One of the latest trends in viruses is a strain of malware, which has come to be known as ransomware. When your computer gets infected with ransomware, files are encrypted and become unusable, at which point, a demand for money is made in order for the computer's files to be returned to a usable state.
Such malware spread through computers with old versions of Windows in UK hospitals, FedEx and other businesses around the world on Friday, encrypting the files and rendering the affected computer unusable. WannaCry affected around 75,000 computers and demanded a $300 ransom to unlock each one.

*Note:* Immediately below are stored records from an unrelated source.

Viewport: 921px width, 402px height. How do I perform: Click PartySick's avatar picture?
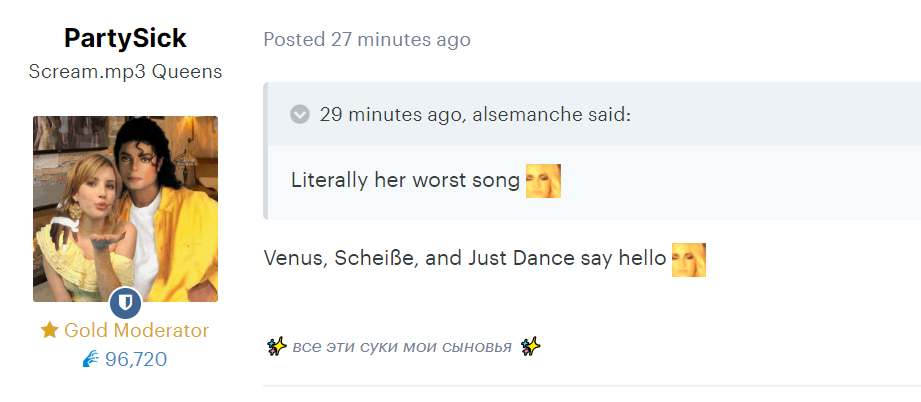coord(125,209)
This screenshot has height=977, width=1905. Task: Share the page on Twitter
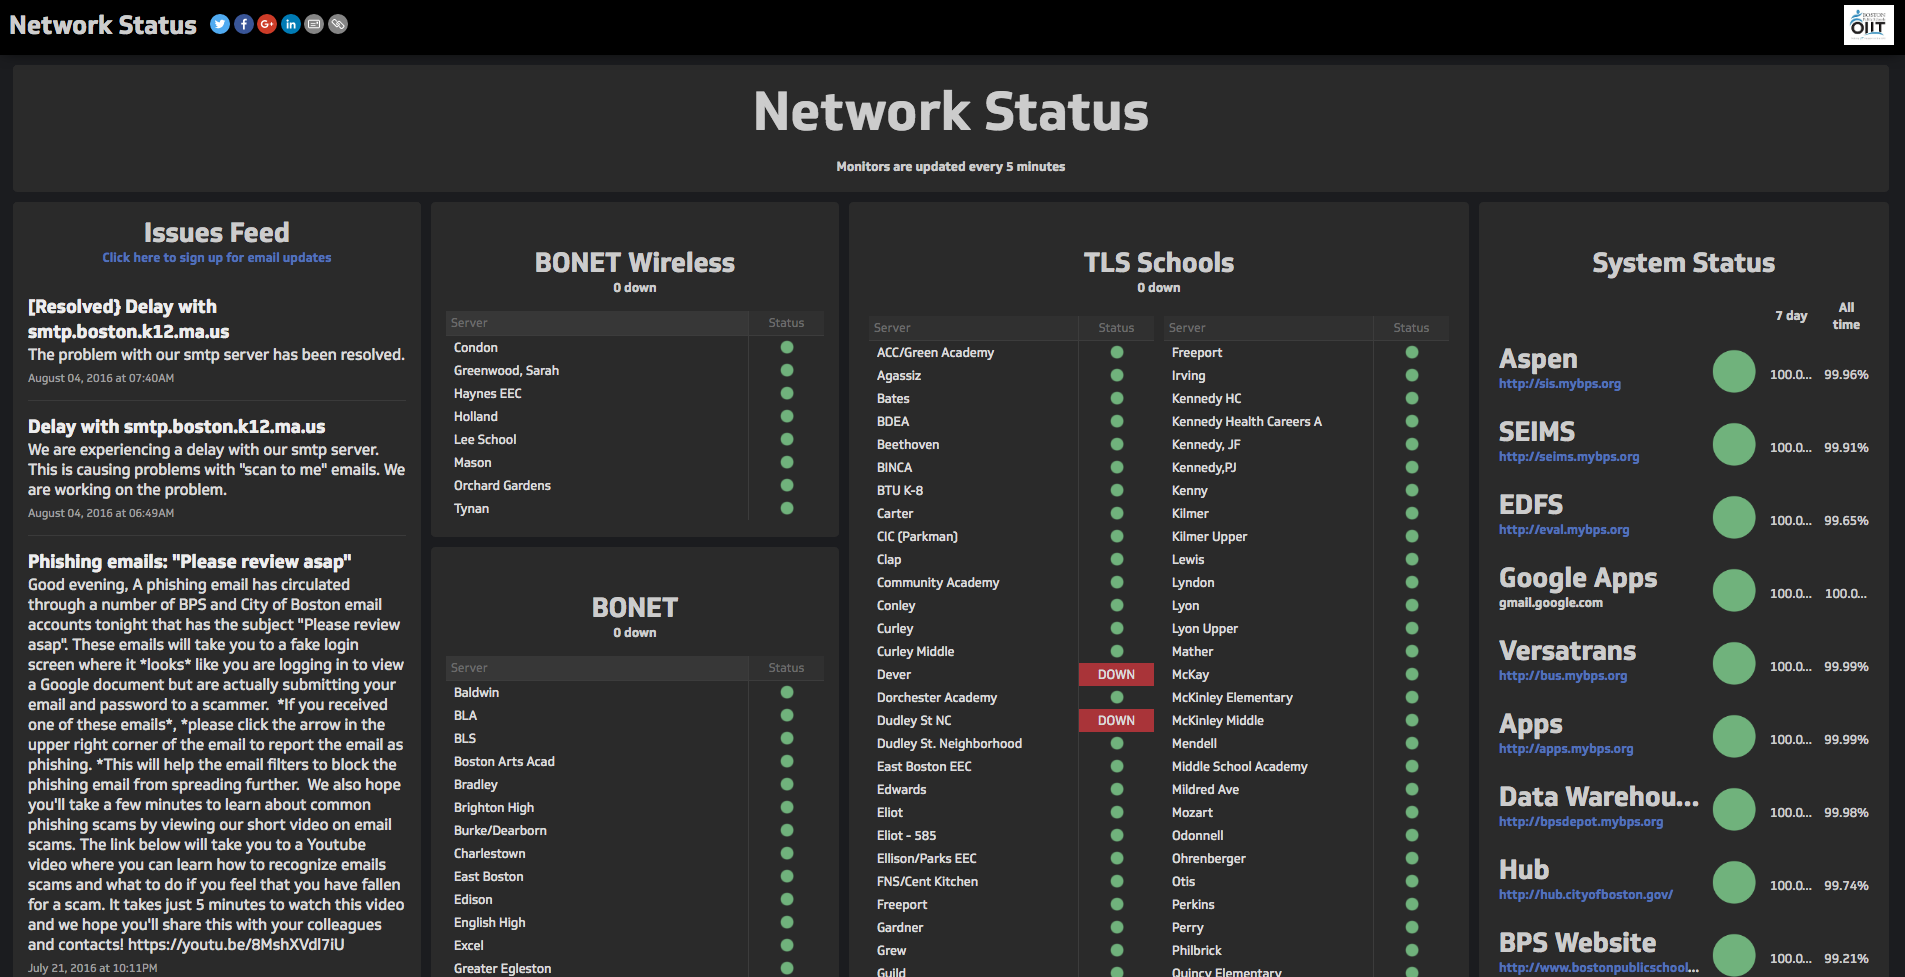(219, 24)
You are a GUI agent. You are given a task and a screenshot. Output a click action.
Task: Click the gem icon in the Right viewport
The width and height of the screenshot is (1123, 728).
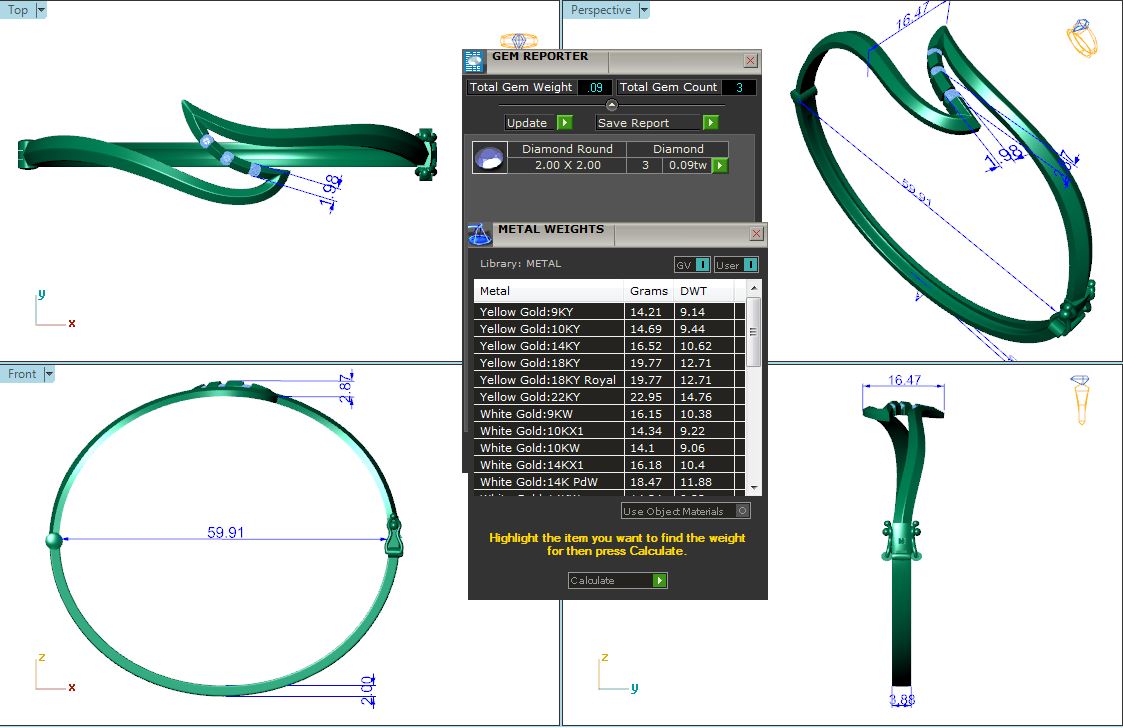pos(1081,400)
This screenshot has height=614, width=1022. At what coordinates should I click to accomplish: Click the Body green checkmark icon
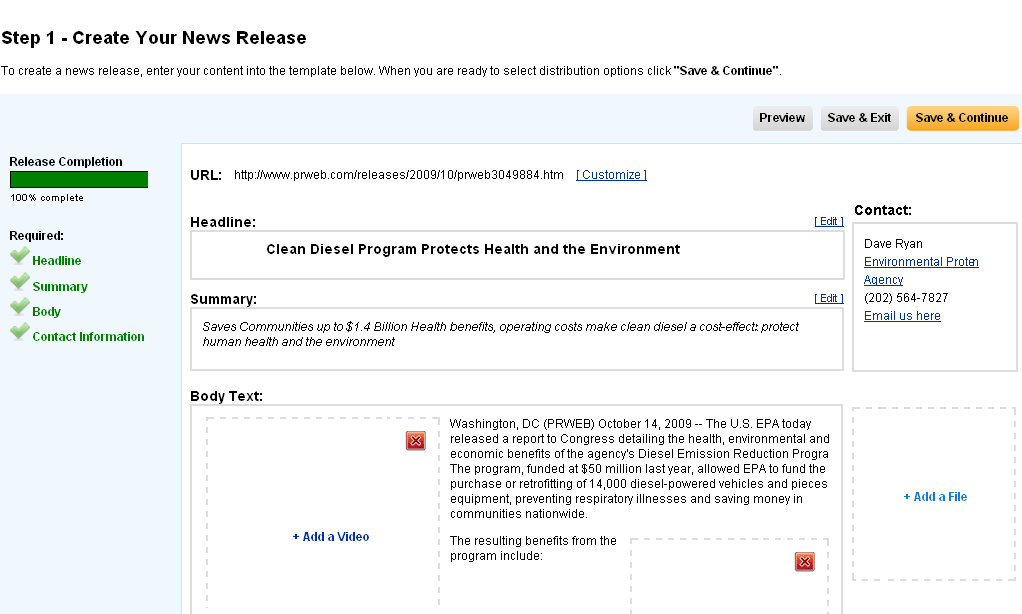[19, 308]
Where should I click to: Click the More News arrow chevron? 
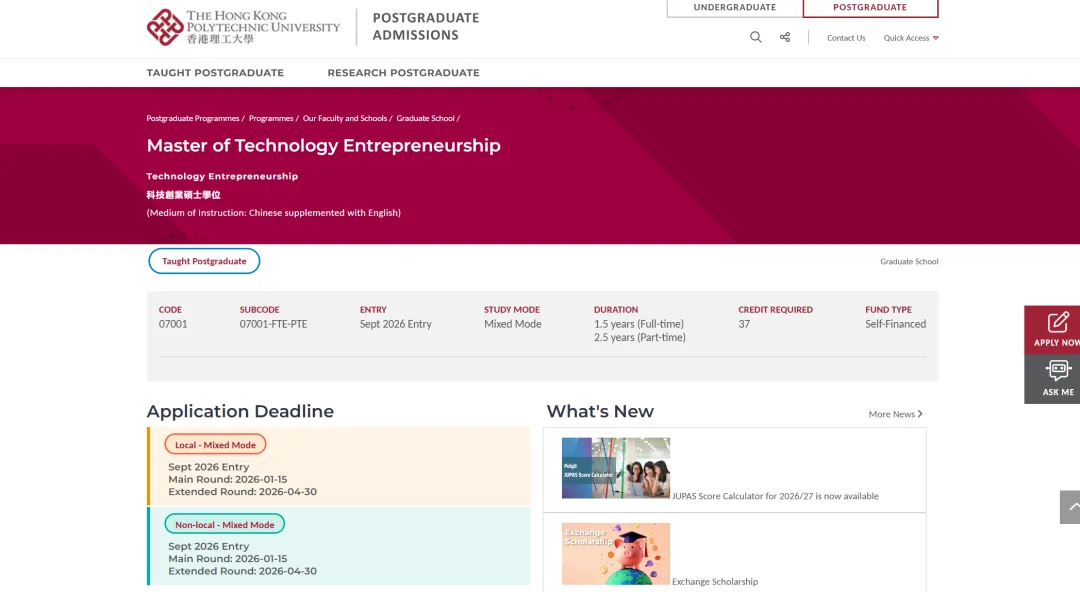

On Monday’s “The Morning Blaze with Doc Thompson,” Doc Thompson and Kal Elsebai talked about the Microsoft patch for the issue and the malware “kill switch,” which was discovered by a 22-year-old.
The malware was able to spread because the businesses were either running an old version of Windows or still running Windows XP, which is no longer supported by Microsoft. The company is taking the “highly unusual” step of providing fixes for Windows XP, Windows 8 and Windows Server 2003.
Hospitals in the U.K. temporarily shut down their IT systems, canceling appointments and telling people not to visit unless it was a true emergency.
Experts working with investigators told The Guardian that the malware raised around $20,000 for the criminals behind the ransom scheme. The kill switch, which seems to have ended the attack, was discovered thanks to some investigation into the malware’s domain. An anonymous researcher who tweets under @MalwareTechBlog purchased the long nonsensical unregistered domain the malware made requests to, spending just $10.69 to make the domain live and stop the malware from spreading.